==== RECORD SET ====
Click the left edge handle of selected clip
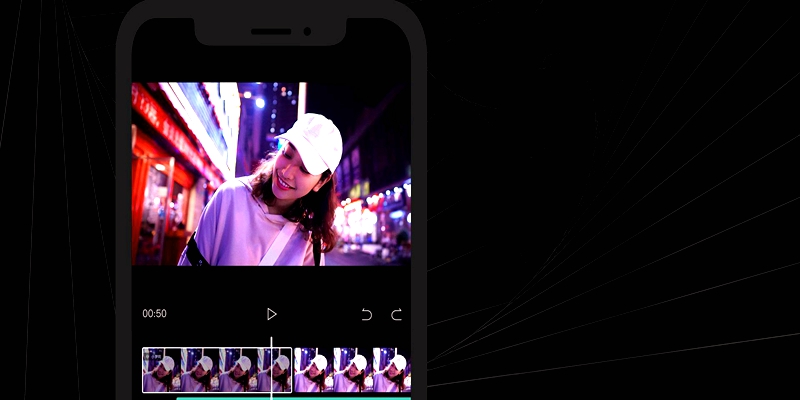This screenshot has height=400, width=800. 144,370
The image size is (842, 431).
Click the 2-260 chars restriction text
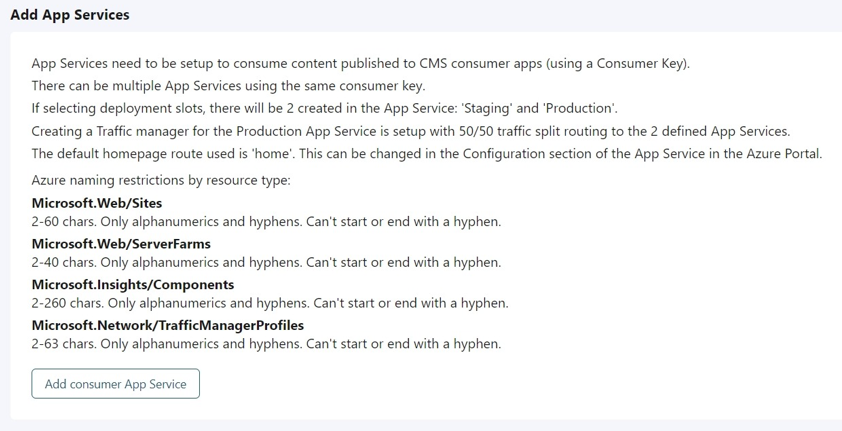coord(270,302)
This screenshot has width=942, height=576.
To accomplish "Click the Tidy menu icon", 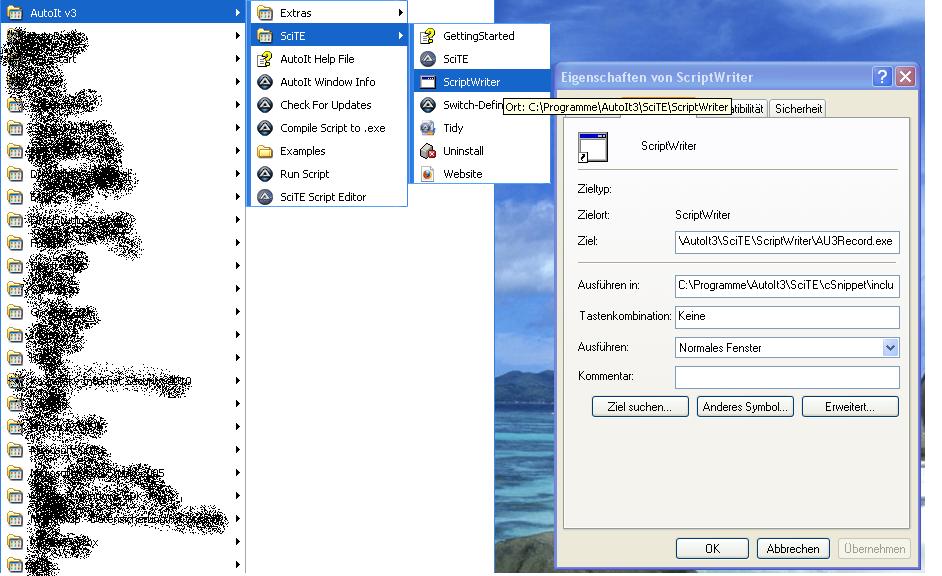I will tap(428, 128).
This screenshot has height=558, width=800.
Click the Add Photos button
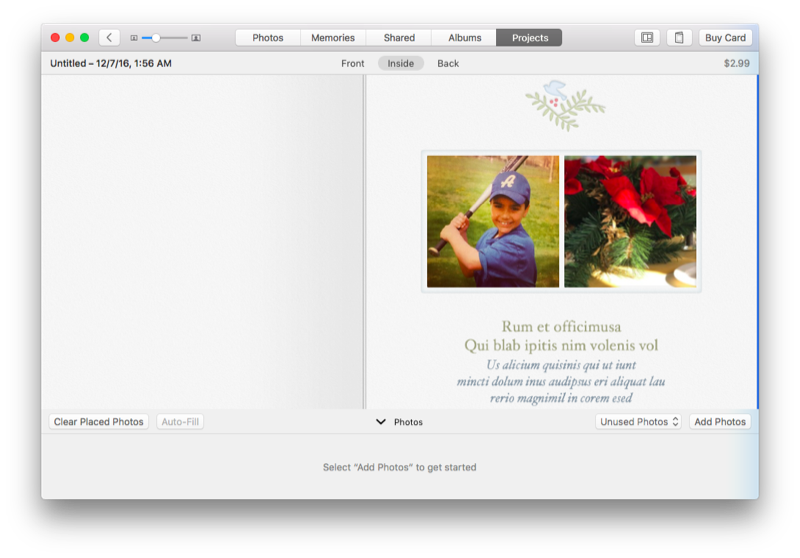pyautogui.click(x=719, y=422)
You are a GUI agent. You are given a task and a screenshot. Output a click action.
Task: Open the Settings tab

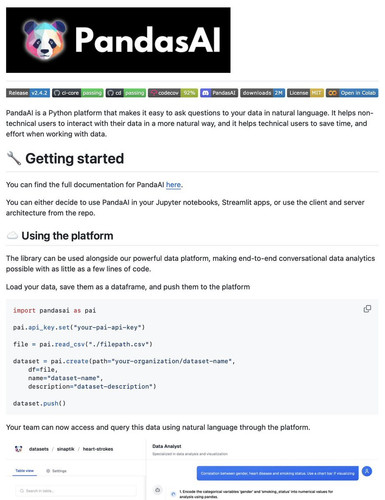pyautogui.click(x=56, y=471)
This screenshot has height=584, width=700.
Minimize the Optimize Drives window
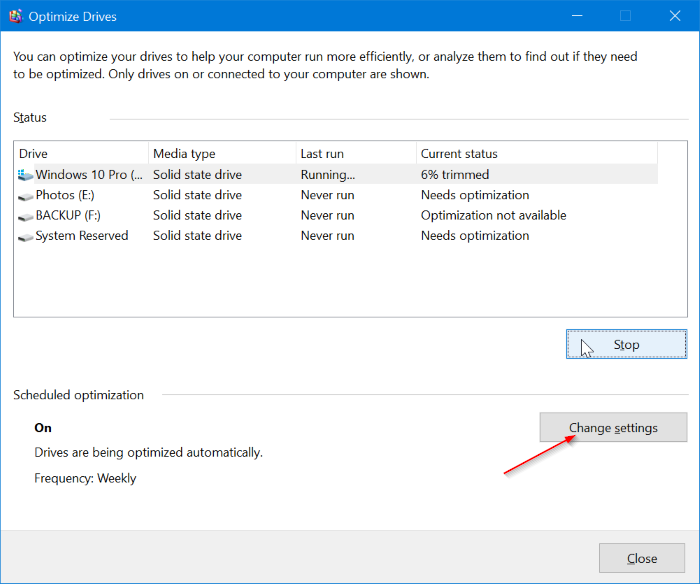578,16
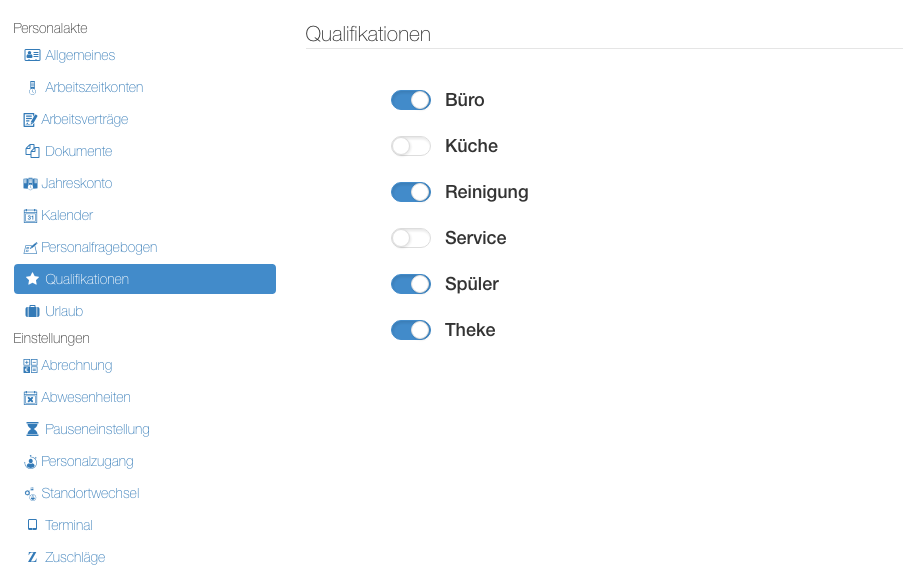Click the Terminal tablet icon
Image resolution: width=903 pixels, height=568 pixels.
[32, 525]
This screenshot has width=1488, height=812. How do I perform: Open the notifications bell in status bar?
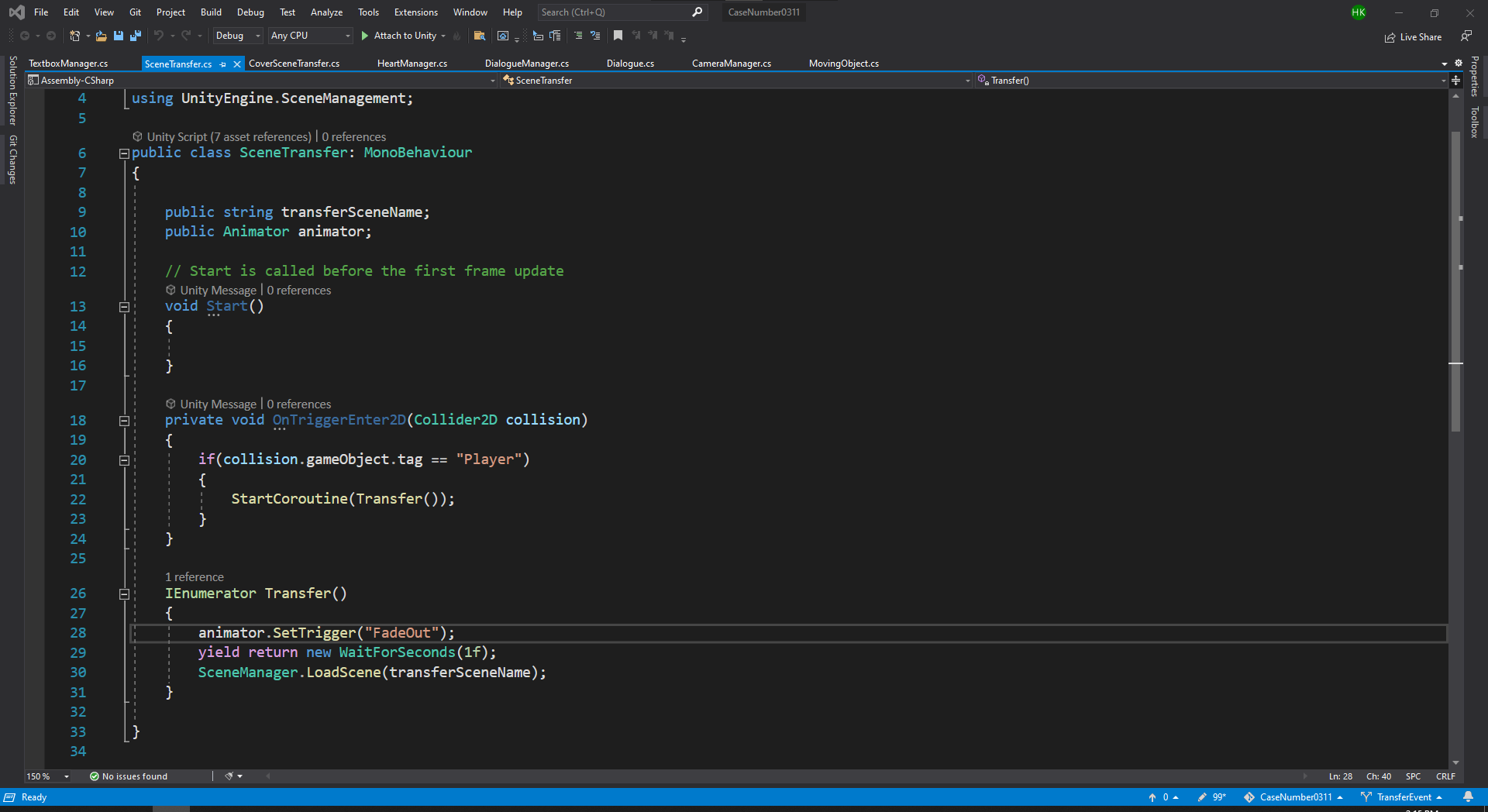tap(1468, 797)
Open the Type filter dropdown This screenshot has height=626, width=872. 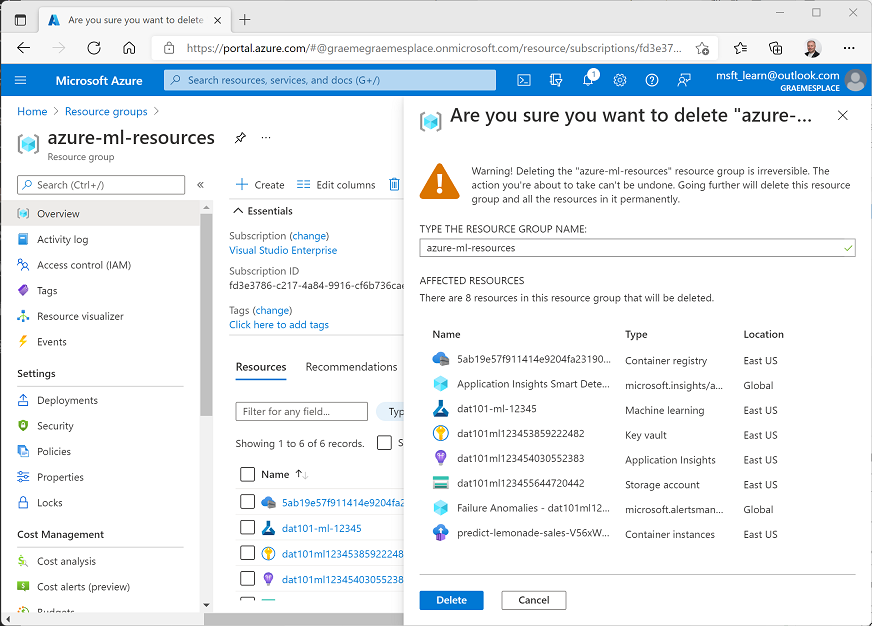(x=396, y=411)
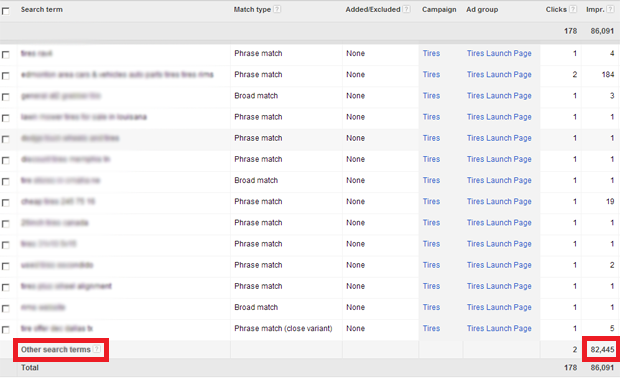Open Tires Launch Page link in first row
Image resolution: width=620 pixels, height=379 pixels.
click(499, 53)
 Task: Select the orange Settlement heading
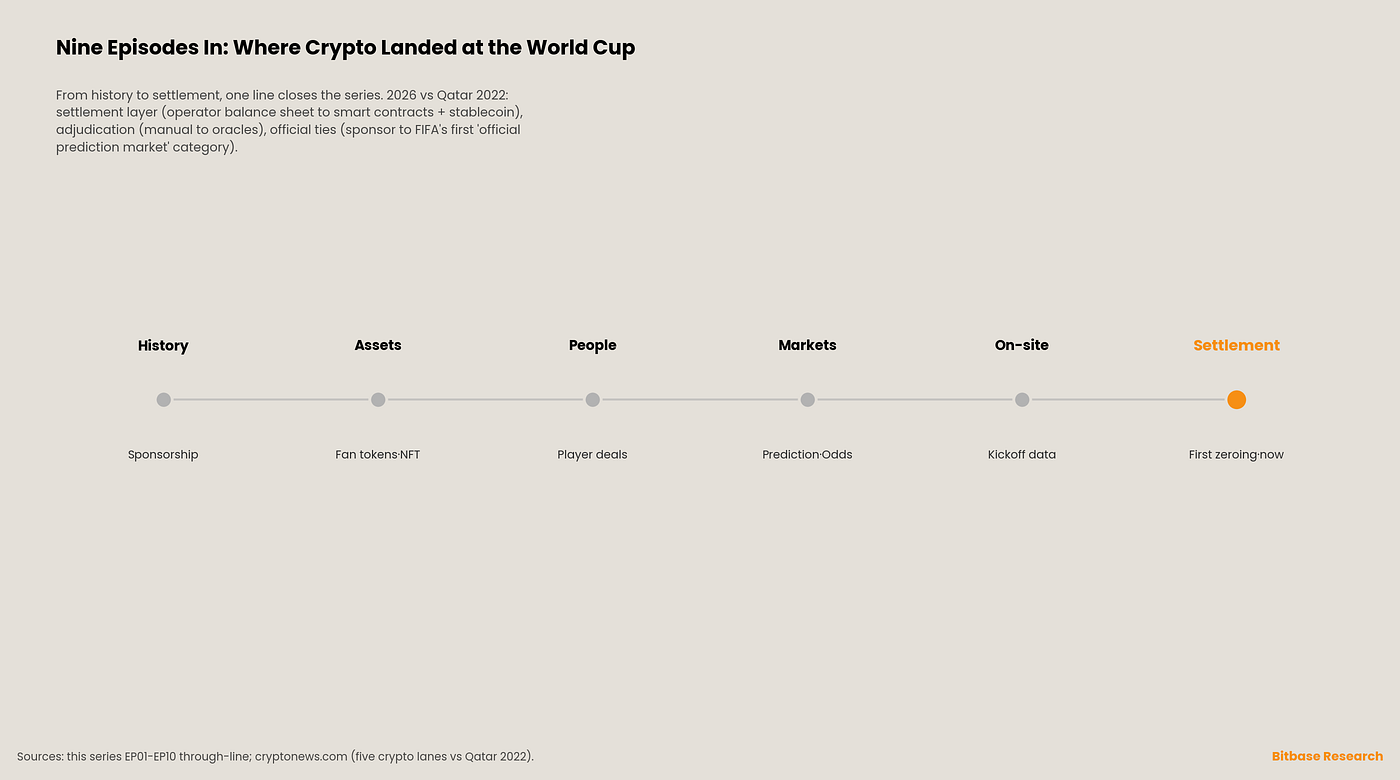tap(1236, 345)
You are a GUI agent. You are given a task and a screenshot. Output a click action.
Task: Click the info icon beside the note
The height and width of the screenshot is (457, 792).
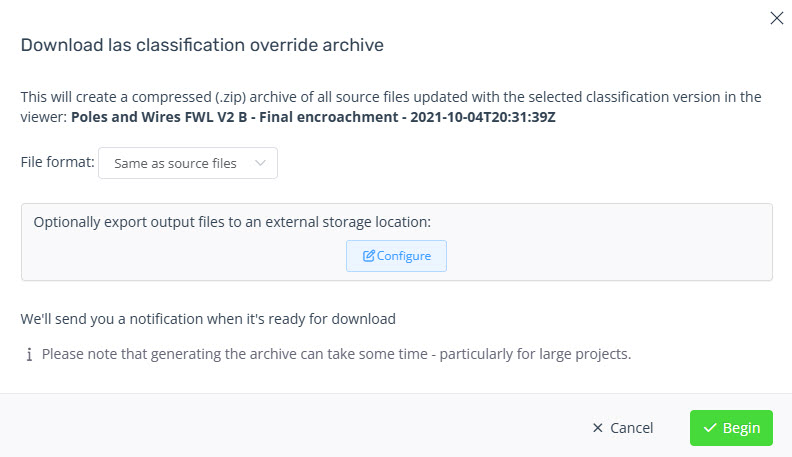(29, 354)
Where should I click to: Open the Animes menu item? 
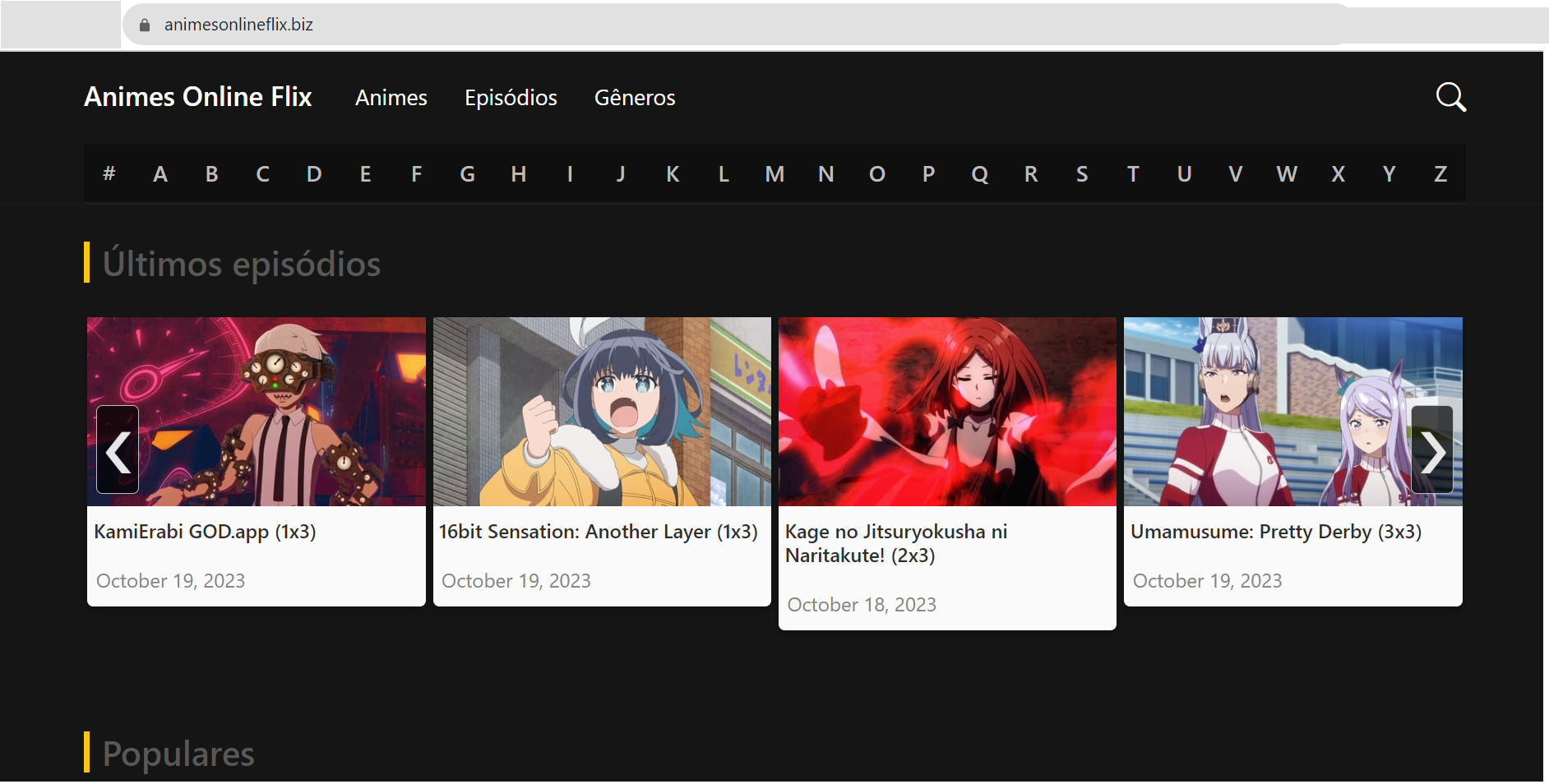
====
• [WHAT YOU HAVE TO DO] Everything from the line with "The height and" through the end of the records above, and nothing else, is to be quoted exactly; please leave the pictures out.

• [EXERCISE ANSWER]
The height and width of the screenshot is (457, 792).
(29, 354)
Where should I click to: Open the Animes menu item? 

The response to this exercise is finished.